| Assignment A |
Quote the stretch of the Jerez medical-fraud article from "It later transpired" through "or psychotropic treatments.".
| Assignment B |
According to the Jerez medical-fraud article, how many citizens' health cards were found during the search of the proprietor's home?

| Passage |
>>

GUARDIA Civil officers have closed down an illegal medical practice in Jerez de la Frontera, Cadiz.
In an operation codenamed ‘PHARMAKIS,’ eight people have been arrested, among them the directors of a putatively non-profit organisation, a pharmacist and several doctors.
The group is accused of defrauding the Andalucian Health Services, ‘professional intrusiveness,’ and falsification of documents, relating to their alleged involvement in the illegal removal of thousands of drugs under the auspices of social security.
In addition, the gang set up a medical ‘practice’ which failed to meet ‘minimum guarantees’ for drug dispensation and sanitation.
Among those detained are the man in charge of the ‘practice,’ his wife, the chemist who dispensed the drugs and five family doctors who allegedly added lists of medications in an ‘abusive, indiscriminate fashion’ to the social security documents of patients who then failed to show up for appointments.
During a sweep of the proprietor’s home, the health cards of 210 citizens, some of who are already dead, were unearthed, while at the practice itself they were unable to locate facilities for hand-washing, sterilization or disposal of hazardous waste, although equipment for internal examination of patients, and a rubber stamp with the inscription ‘Jerez Medical Centre’ were recovered.
The investigation came about when the Guardia Civil received a complaint lodged by the Territorial Delegation of Health and Social Welfare of the Council of Andalucia in Cadiz, which highlighted that three patients had ordered drugs to be sent to a pharmacy in Jerez with a market value totalling €20,000.
It later transpired that the three individuals lived far away from the pharmacy, and their respective ages and physical condition made it ‘improbable’ that they would be able to make the long journey to collect their medication.
Moreover, the patients would probably have died had they ingested the quantities requested.
One order consisted of ninety-six packages of a drug for which the normal prescription is eight, thus exceeding the standard order by €2,100, while others contained expensive medications which must be administered by a doctor or stored at certain temperatures, such as cancer treatments, morphine, or psychotropic treatments.
It was also discovered that staff working at the ‘practice’ did not have the necessary qualifications, official contracts or liability insurance, and that many of the drugs being used were out of date.

<<

| Extracted material |
>>

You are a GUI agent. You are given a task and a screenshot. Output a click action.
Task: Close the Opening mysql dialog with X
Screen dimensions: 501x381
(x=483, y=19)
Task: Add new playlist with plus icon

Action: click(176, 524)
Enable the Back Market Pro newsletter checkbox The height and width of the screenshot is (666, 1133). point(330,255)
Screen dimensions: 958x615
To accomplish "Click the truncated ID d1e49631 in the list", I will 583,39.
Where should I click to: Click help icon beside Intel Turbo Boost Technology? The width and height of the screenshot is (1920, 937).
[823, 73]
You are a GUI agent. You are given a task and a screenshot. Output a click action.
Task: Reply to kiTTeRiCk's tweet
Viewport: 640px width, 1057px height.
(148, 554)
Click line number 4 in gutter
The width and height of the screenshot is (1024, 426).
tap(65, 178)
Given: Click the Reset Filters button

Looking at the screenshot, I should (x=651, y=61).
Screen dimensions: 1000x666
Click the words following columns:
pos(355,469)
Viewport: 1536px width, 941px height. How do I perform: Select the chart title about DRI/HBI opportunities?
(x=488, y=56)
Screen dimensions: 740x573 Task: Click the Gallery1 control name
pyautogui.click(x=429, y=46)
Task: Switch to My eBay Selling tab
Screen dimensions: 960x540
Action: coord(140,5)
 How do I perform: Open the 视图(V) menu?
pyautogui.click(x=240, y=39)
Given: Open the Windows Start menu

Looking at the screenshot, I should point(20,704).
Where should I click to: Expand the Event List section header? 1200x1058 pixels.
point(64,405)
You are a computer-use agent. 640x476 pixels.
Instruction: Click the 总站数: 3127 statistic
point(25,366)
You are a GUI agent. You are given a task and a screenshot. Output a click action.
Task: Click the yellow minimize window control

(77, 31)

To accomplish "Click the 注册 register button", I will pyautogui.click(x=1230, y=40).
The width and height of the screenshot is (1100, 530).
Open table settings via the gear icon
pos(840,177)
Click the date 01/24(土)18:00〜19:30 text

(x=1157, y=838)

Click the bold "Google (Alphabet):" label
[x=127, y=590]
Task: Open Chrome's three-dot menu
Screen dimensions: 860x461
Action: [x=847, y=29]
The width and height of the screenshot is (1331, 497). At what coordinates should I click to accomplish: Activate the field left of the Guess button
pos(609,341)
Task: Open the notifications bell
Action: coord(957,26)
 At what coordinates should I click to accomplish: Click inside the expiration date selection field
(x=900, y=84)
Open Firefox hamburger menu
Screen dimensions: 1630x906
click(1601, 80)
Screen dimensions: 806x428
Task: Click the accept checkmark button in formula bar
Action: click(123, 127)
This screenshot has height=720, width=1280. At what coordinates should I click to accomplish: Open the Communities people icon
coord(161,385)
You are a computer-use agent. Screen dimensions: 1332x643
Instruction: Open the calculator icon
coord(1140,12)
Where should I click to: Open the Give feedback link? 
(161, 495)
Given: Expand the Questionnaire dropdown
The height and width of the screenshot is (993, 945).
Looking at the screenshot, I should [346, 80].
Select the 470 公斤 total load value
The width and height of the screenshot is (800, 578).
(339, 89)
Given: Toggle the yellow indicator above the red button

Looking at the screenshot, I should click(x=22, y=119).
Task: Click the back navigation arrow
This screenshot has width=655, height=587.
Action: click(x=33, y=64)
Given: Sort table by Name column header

<<

| Response area A |
It later transpired that the three individuals lived far away from the pharmacy, and their respective ages and physical condition made it ‘improbable’ that they would be able to make the long journey to collect their medication.
Moreover, the patients would probably have died had they ingested the quantities requested.
One order consisted of ninety-six packages of a drug for which the normal prescription is eight, thus exceeding the standard order by €2,100, while others contained expensive medications which must be administered by a doctor or stored at certain temperatures, such as cancer treatments, morphine, or psychotropic treatments.

| Response area B |
210